:: Actions to take ::
[1] According to the post on scraping Currys UK with Python, which two libraries come into play?
[2] Extend the post on scraping Currys UK with Python, picking up after its final sentence.
Begin Text to read
General Web Scraping

Scrape product reviews, pricing, and categories from Currys UK with Python

Posted by Michael Woo on 12/05/2024 at 10:51 am
Scraping data from Currys UK, a leading electronics retailer, involves extracting key information like product reviews, pricing, and categories to build insights or automate certain workflows. This process is done using Python, where libraries like requests and BeautifulSoup come into play. The first step is to identify the URL structure for the pages you want to scrape. This is usually done by visiting a few product pages and observing patterns in the URLs, such as whether the pages are static or dynamic.
Next, you need to inspect the webpage source (using browser developer tools) to identify the tags and classes associated with the data you wish to extract. Reviews are often stored in a section separate from the main product description, while pricing and categories might be directly embedded within the product details section. It’s important to handle pagination if the reviews span multiple pages.
End Text to read
Begin Provided data
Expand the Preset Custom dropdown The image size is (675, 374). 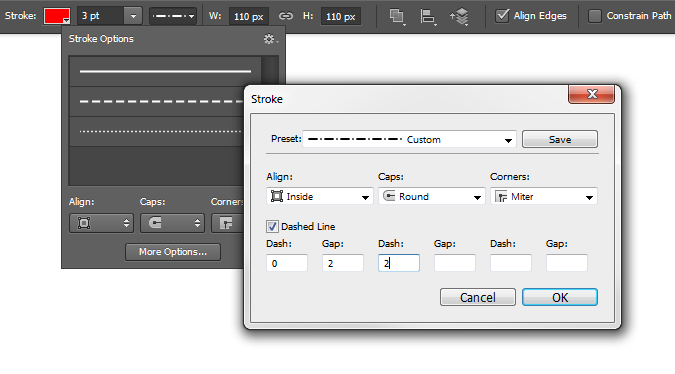tap(409, 139)
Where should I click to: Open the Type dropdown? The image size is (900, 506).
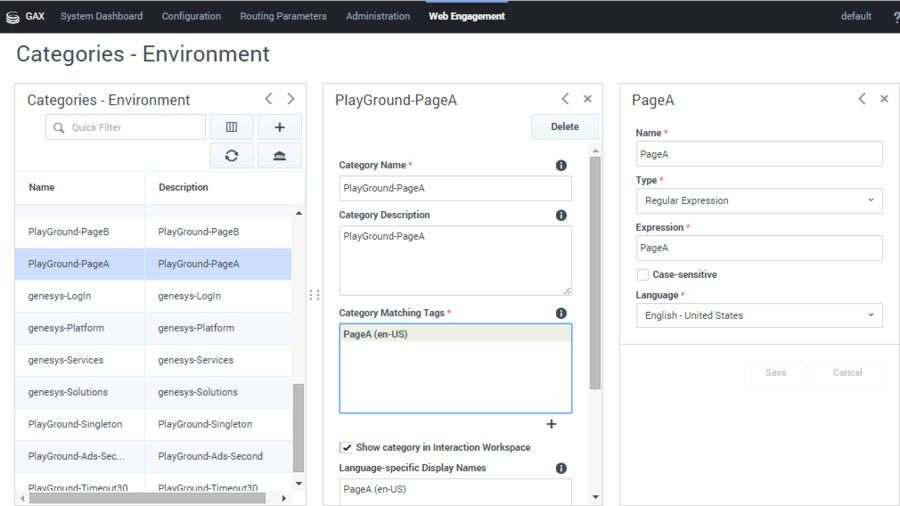coord(758,201)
End Provided data
:: Answers below ::
[1] Requests and BeautifulSoup.

[2]
One of the challenges with scraping reviews is ensuring that dynamically loaded content (rendered using JavaScript) is handled properly. If the required data isn’t present in the HTML response from requests, you may need to use Selenium or analyze network activity for API calls that fetch this data. For simplicity in this example, we’ll focus on scraping static HTML content.
After fetching the HTML content with the requests library, BeautifulSoup is used to parse and navigate the document tree. This allows us to locate and extract data using tags and attributes, such as product names, prices, reviews, and associated categories. Once extracted, the data can be stored in a structured format like a CSV or database for further processing. For instance, you might want to analyze the reviews to determine customer sentiment or study pricing trends.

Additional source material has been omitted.